As well as housing a popular B&B, this former Methodist chapel is the place in Shropshire to try your hand at raku – a spectacular pottery glazing art form that originated centuries ago in Japan. Day and residential courses may be booked in advance. You can also pop in for handmade stoneware from the shop – although do call ahead if you’re coming from any great distance as the owners get busy with commissions and occasionally have to close.
Eating and drinking
You can’t go far wrong when eating out in Much Wenlock, with tea rooms, pubs and hotels to suit all budgets and occasions, and almost every establishment paying due attention to seasonality and locality. A special mention goes to The Raven, a restaurant with rooms on Barrow St which played a significant role in Much Wenlock’s Olympic history. In 1890 it hosted a pivotal dinner meeting between Dr William Penny Brookes and Baron Pierre de Coubertin following the Wenlock Olympian Games. (Look for a copy of the menu from that night in the Brookes Bar which is housed in the original 17th-century coaching inn.)
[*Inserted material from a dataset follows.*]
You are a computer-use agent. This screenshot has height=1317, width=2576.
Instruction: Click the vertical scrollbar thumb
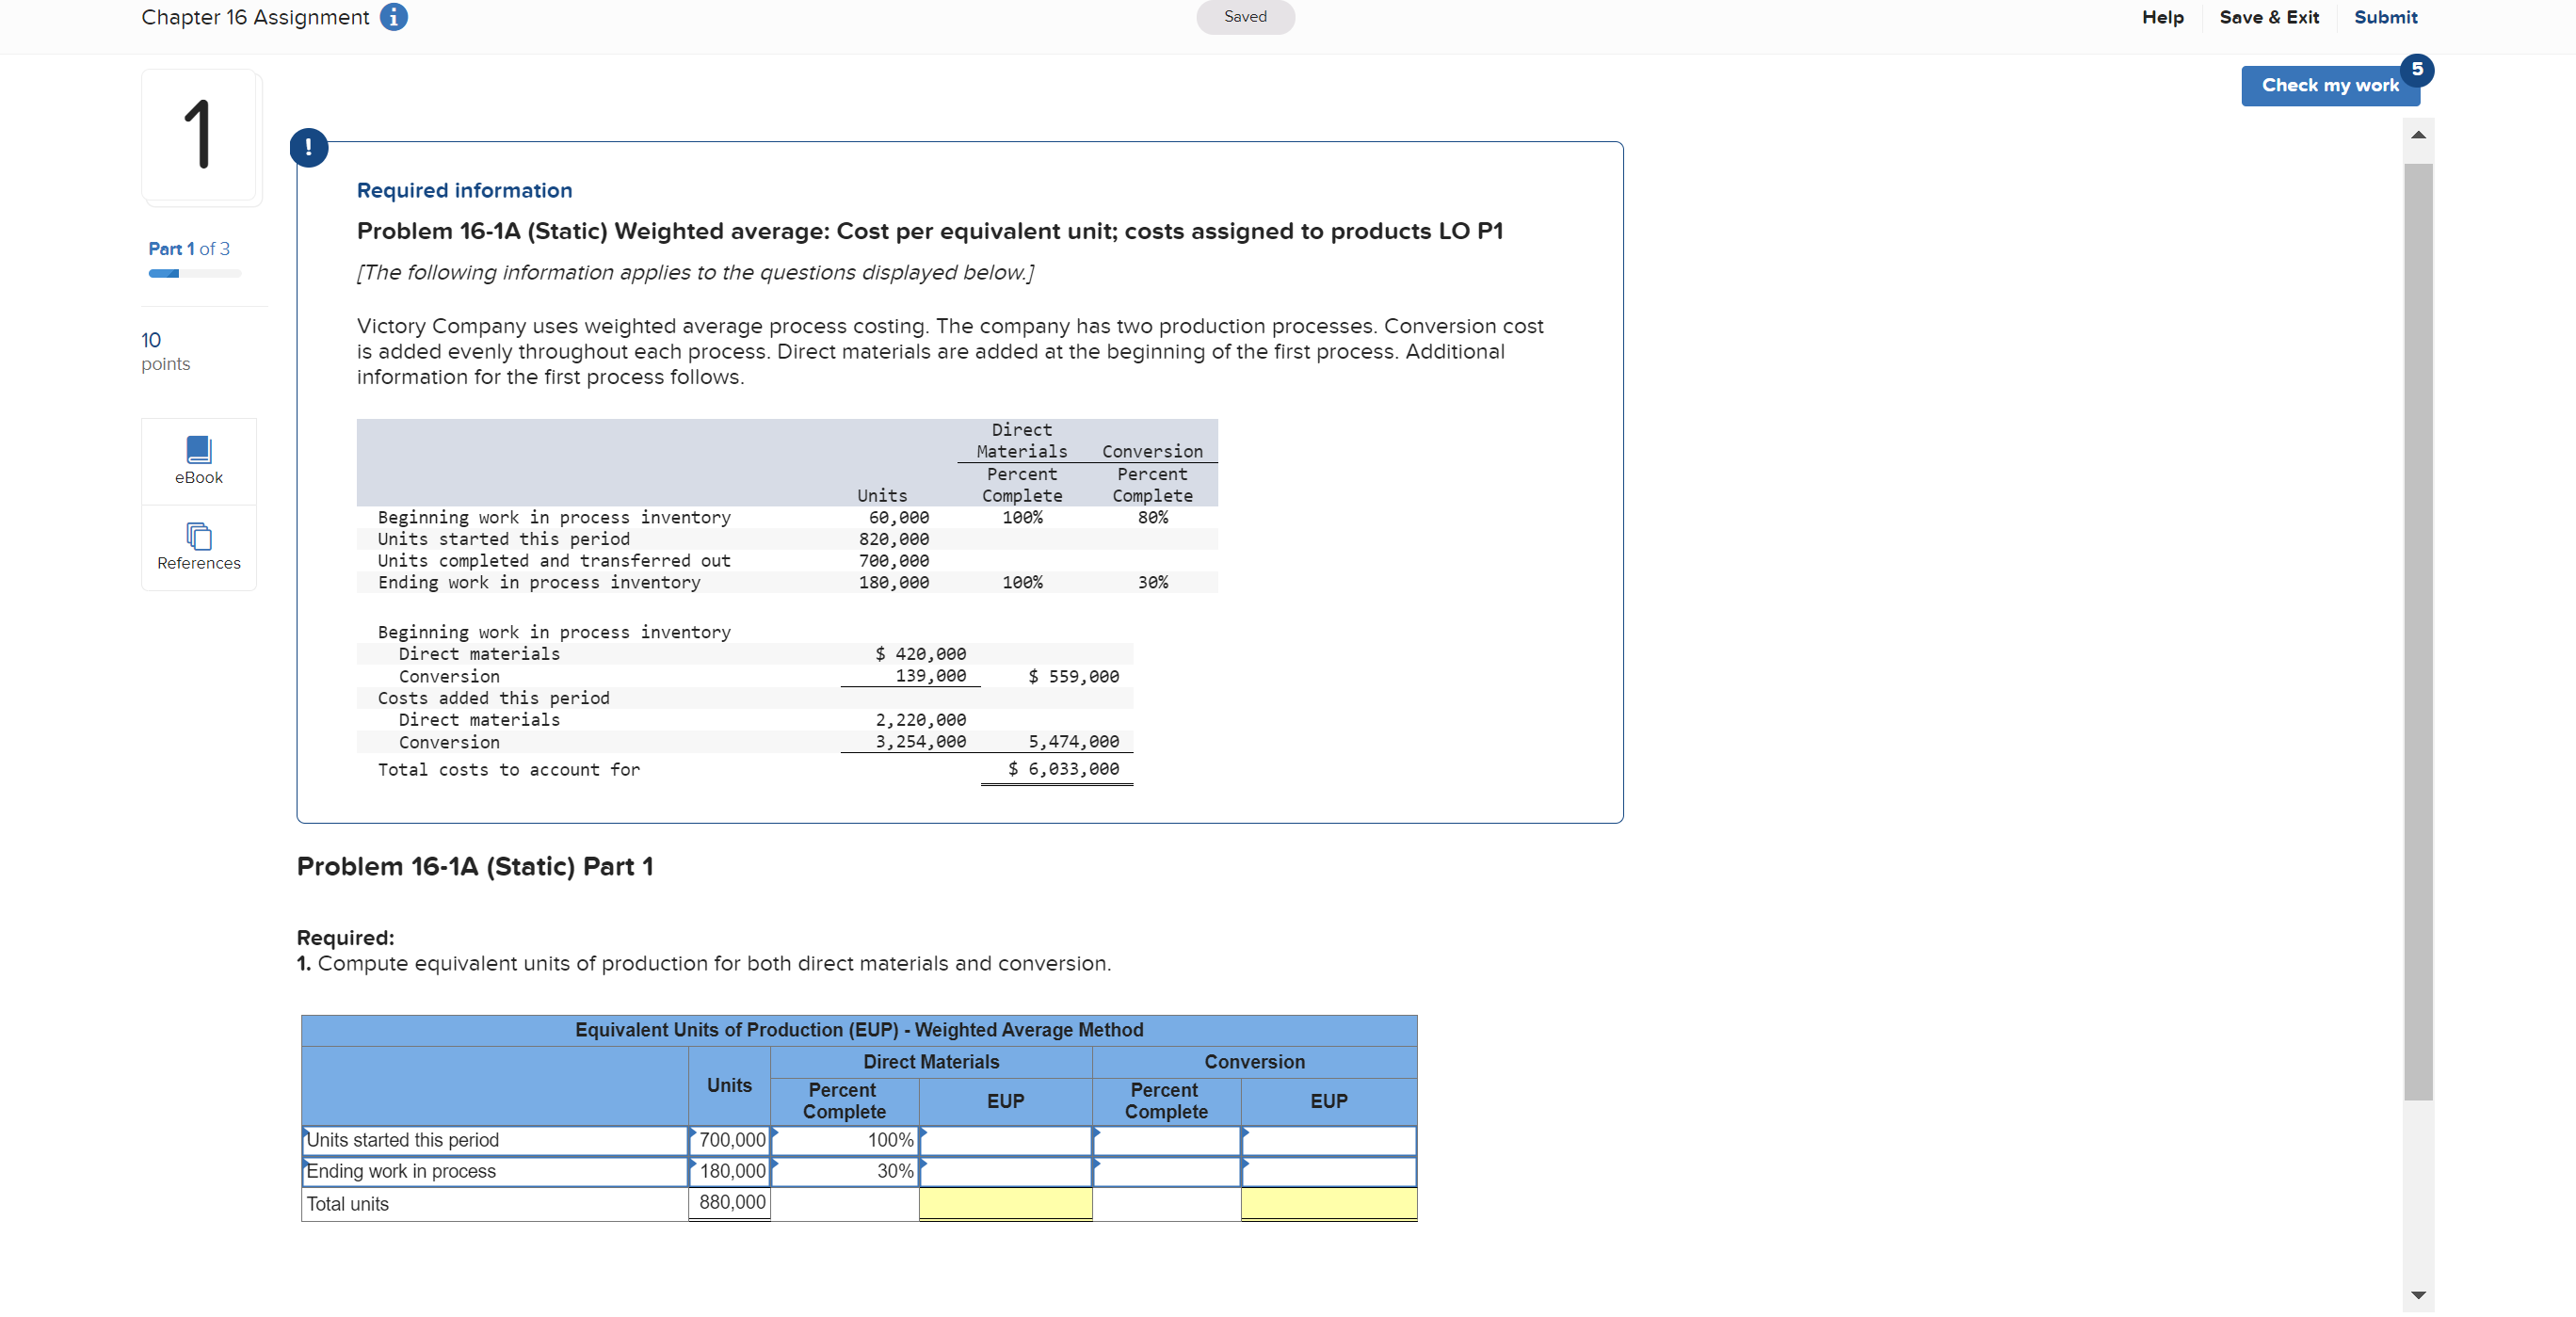pos(2417,630)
Of course history alone is not enough to recommend a place: thankfully now The Raven has understated elegance and two AA-rosette fine dining. One enchanted evening I was lucky enough to try the vegetarian version of the tasting menu and can confirm that every course was exquisite.
Getting there and away
Getting here by public transport is easy, six days a week anyway. Arriva bus service number 18 runs to Much Wenlock from Telford bus station (via Ironbridge and Broseley) about every two hours (Monday to Saturday only), taking just under an hour. Also Arriva bus service 436 from Shrewsbury (Raven Meadows bus station; just over half an hour) or Bridgnorth (by the Falcon Hotel in Low Town; just under half an hour). Buses don’t run on Sundays.
If you’re driving, you’ll find the main car parks are off St Marys Road (TF13 6HD will take you to the vicinity). There are usually spaces in the pay and display car park by Wenlock Priory too and the proceeds go to English Heritage. If you need inspiration for nearby walks, the post office sells OS maps and locally produced walking guides.